## BRIEF
Each entry below must be written out exactly, with pictures left out.

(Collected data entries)
──────────────────────────────

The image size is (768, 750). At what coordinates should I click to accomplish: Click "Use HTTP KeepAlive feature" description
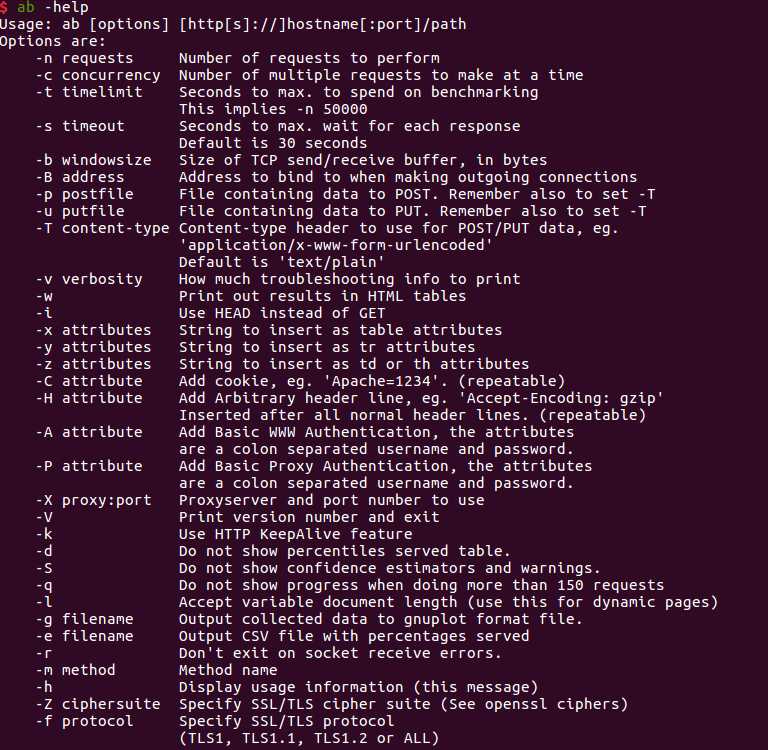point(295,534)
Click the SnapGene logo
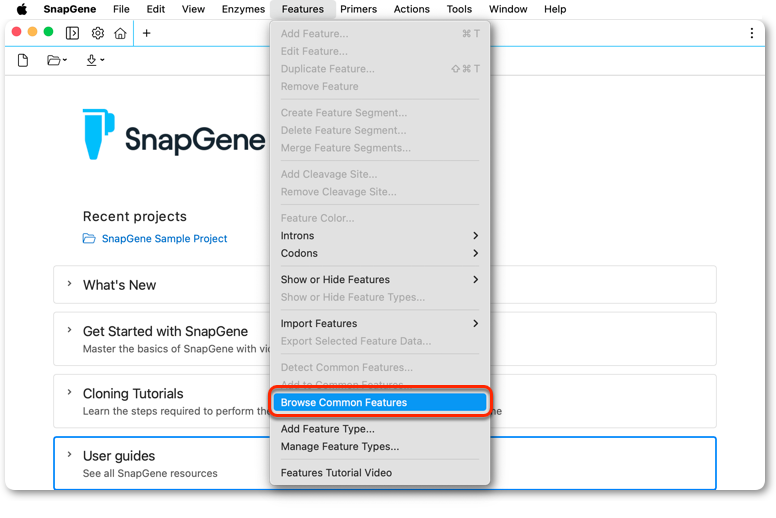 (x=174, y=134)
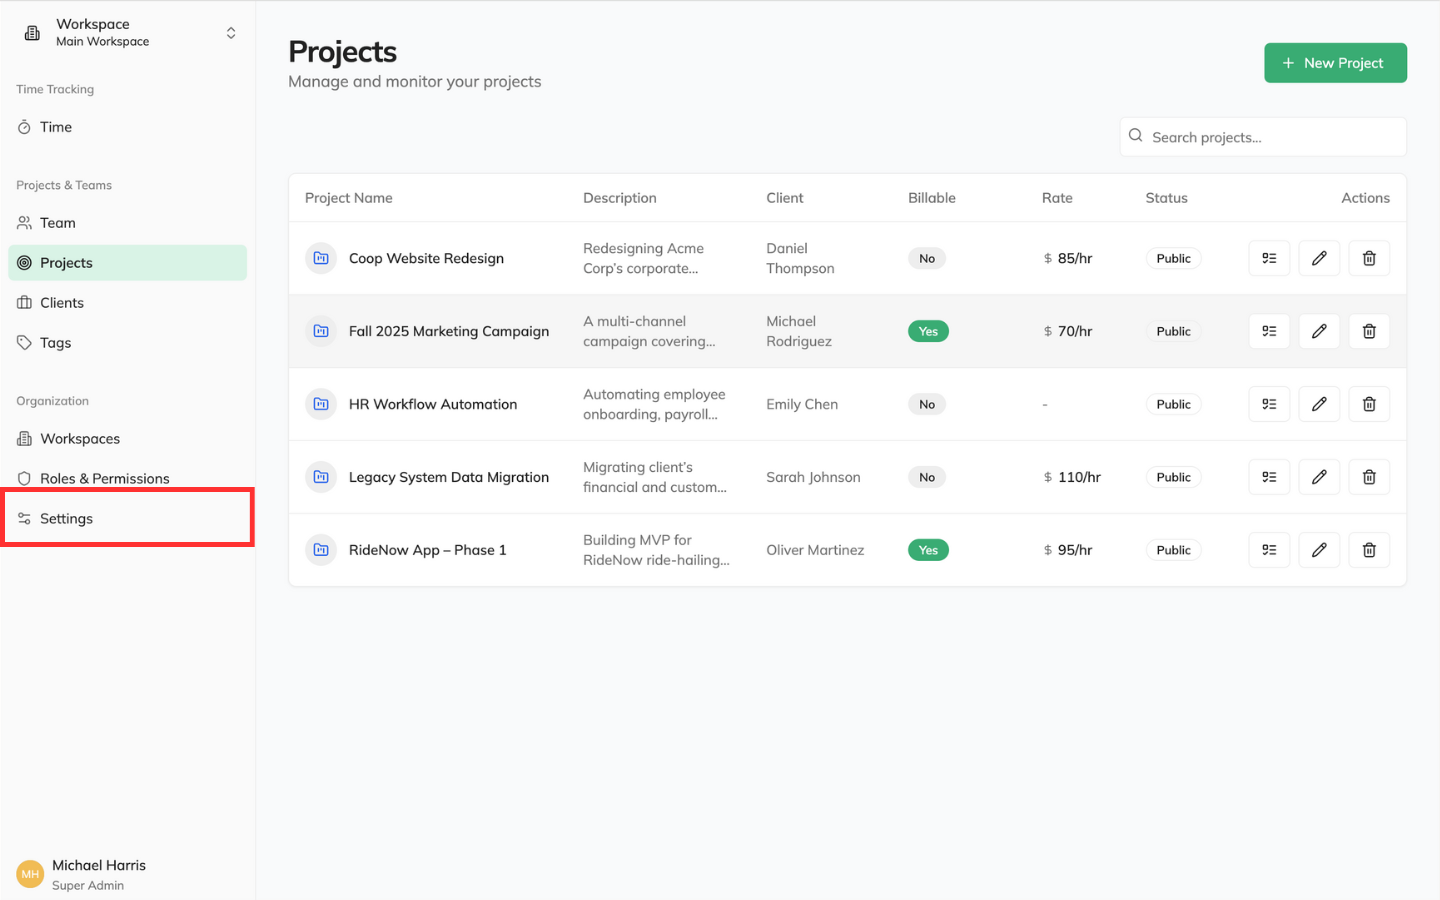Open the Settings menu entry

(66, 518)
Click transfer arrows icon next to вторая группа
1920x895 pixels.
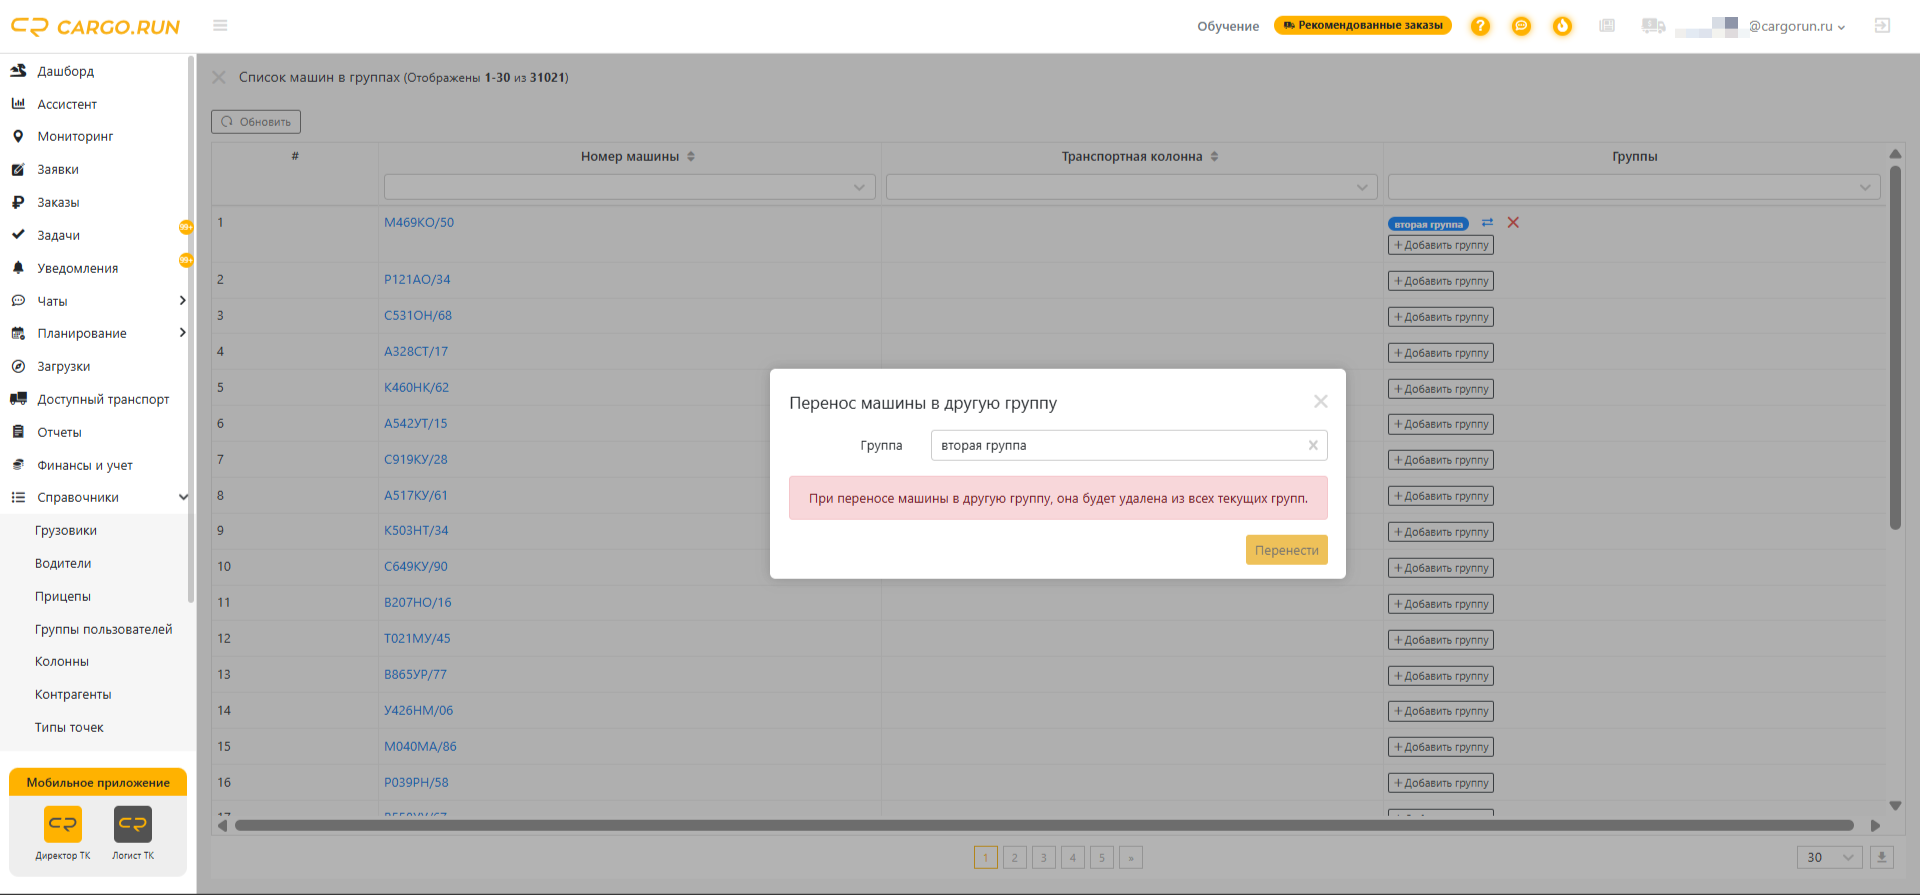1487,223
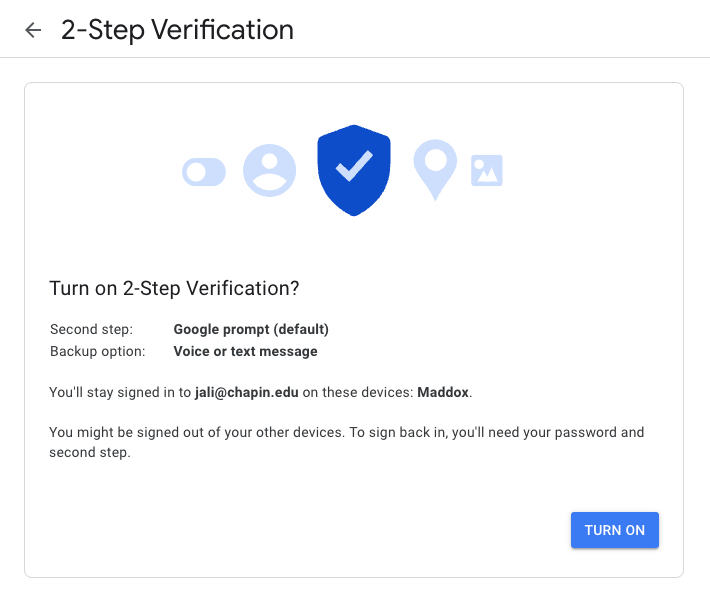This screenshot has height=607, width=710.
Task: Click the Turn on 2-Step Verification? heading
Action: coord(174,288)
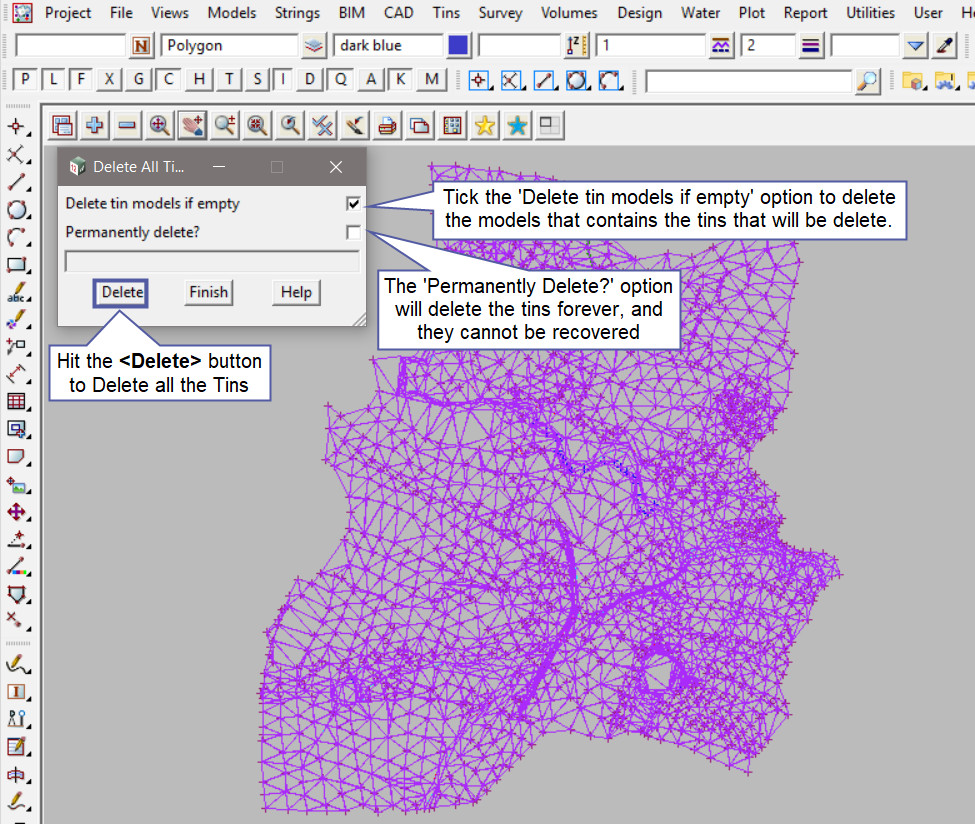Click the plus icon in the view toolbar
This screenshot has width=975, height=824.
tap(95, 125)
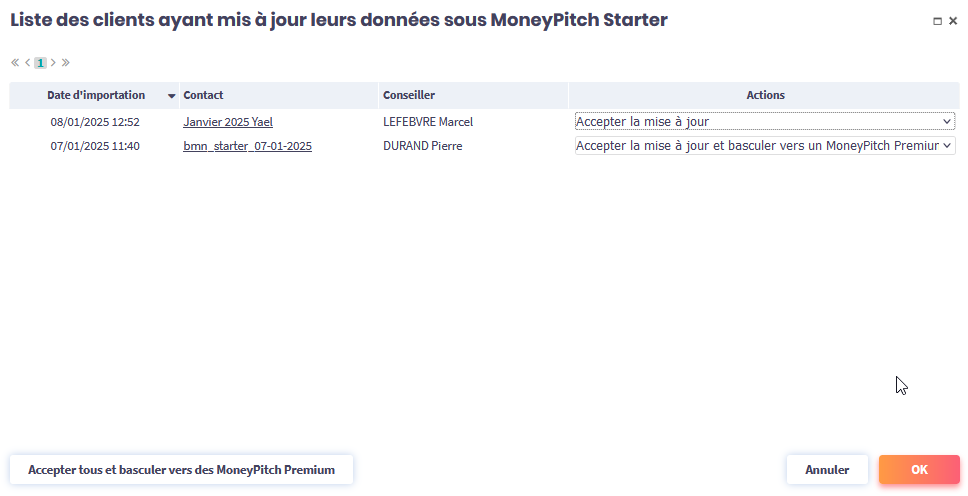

──────────────────────────────

## TASK RESPONSE
The image size is (768, 750). At what coordinates should I click to accomplish: Click "Use HTTP KeepAlive feature" description
point(295,534)
Click the SnapGene logo
 (x=174, y=134)
Open the Settings menu entry

(66, 518)
Click transfer arrows icon next to вторая группа
1920x895 pixels.
1487,223
This screenshot has height=607, width=710.
Task: Click the Turn on 2-Step Verification? heading
Action: coord(174,288)
Click the plus icon in the view toolbar
This screenshot has width=975, height=824.
tap(95, 125)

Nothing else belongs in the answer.